What is required:
Return the line containing "違い③：手数料の違い (112, 565)" and every line after it through the end of the entries below, with no other lines.

Records supplied:

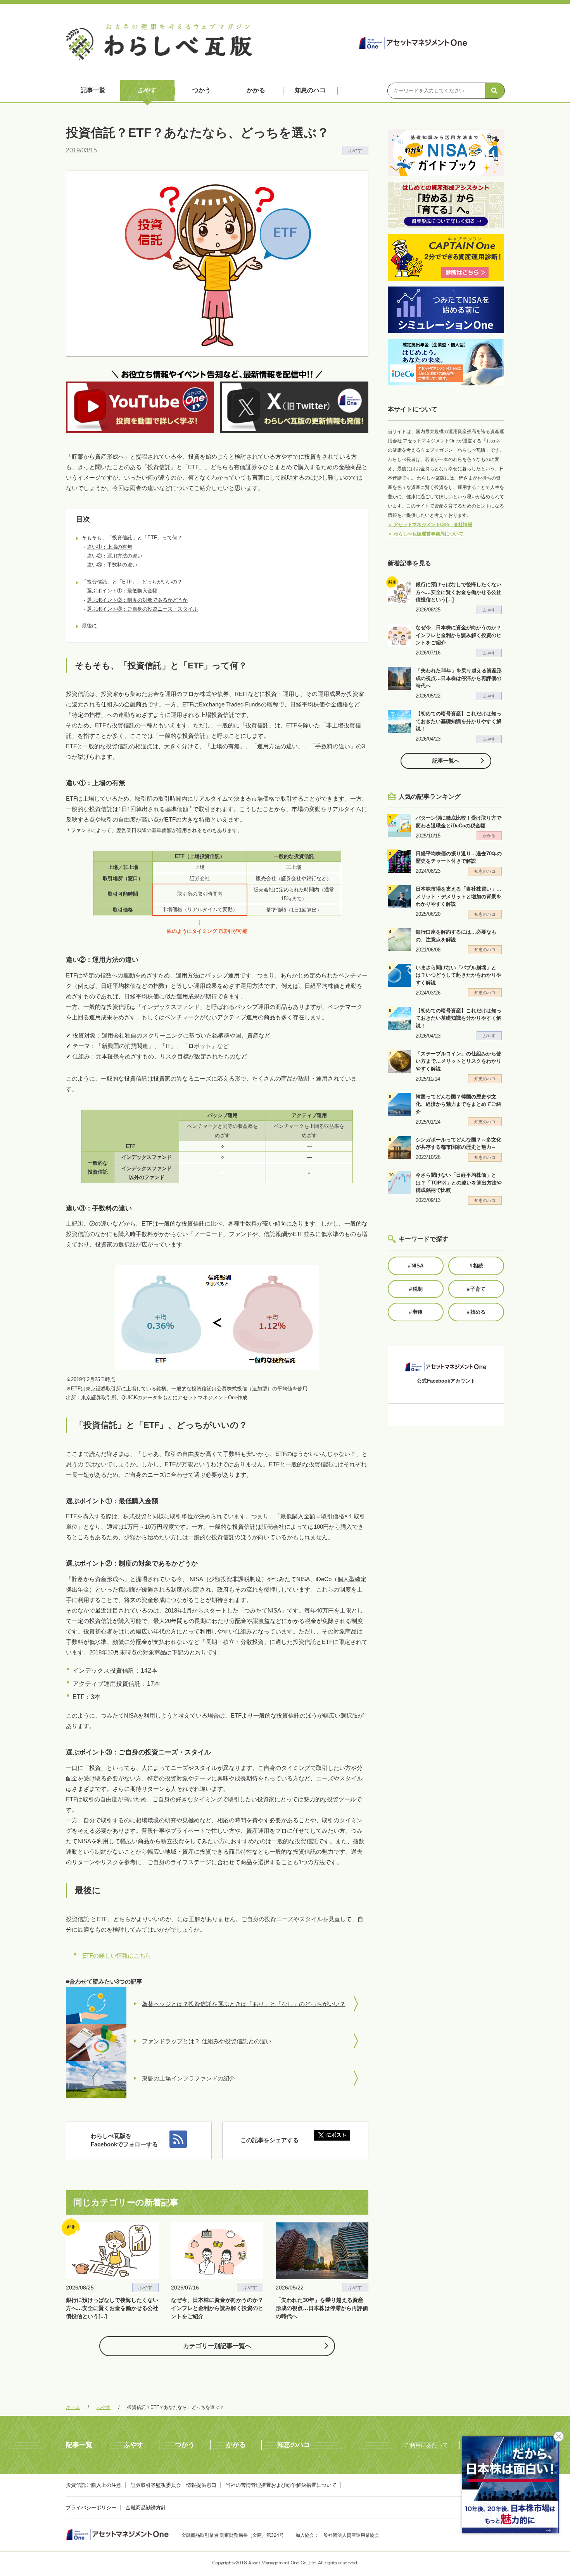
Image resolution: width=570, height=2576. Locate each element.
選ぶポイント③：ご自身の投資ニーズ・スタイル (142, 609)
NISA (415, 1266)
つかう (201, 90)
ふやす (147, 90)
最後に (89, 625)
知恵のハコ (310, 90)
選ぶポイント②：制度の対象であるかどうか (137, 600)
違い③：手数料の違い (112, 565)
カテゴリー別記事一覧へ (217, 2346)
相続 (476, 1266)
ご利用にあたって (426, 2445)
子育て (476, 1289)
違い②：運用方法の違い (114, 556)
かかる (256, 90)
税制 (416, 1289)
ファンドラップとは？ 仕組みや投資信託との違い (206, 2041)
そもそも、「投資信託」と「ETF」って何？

Solution for this problem:
違い③：手数料の違い (112, 565)
カテゴリー別記事一覧へ (217, 2346)
相続 (476, 1266)
ご利用にあたって (426, 2445)
子育て (476, 1289)
違い②：運用方法の違い (114, 556)
かかる (256, 90)
税制 (416, 1289)
ファンドラップとは？ 仕組みや投資信託との違い (206, 2041)
そもそも、「投資信託」と「ETF」って何？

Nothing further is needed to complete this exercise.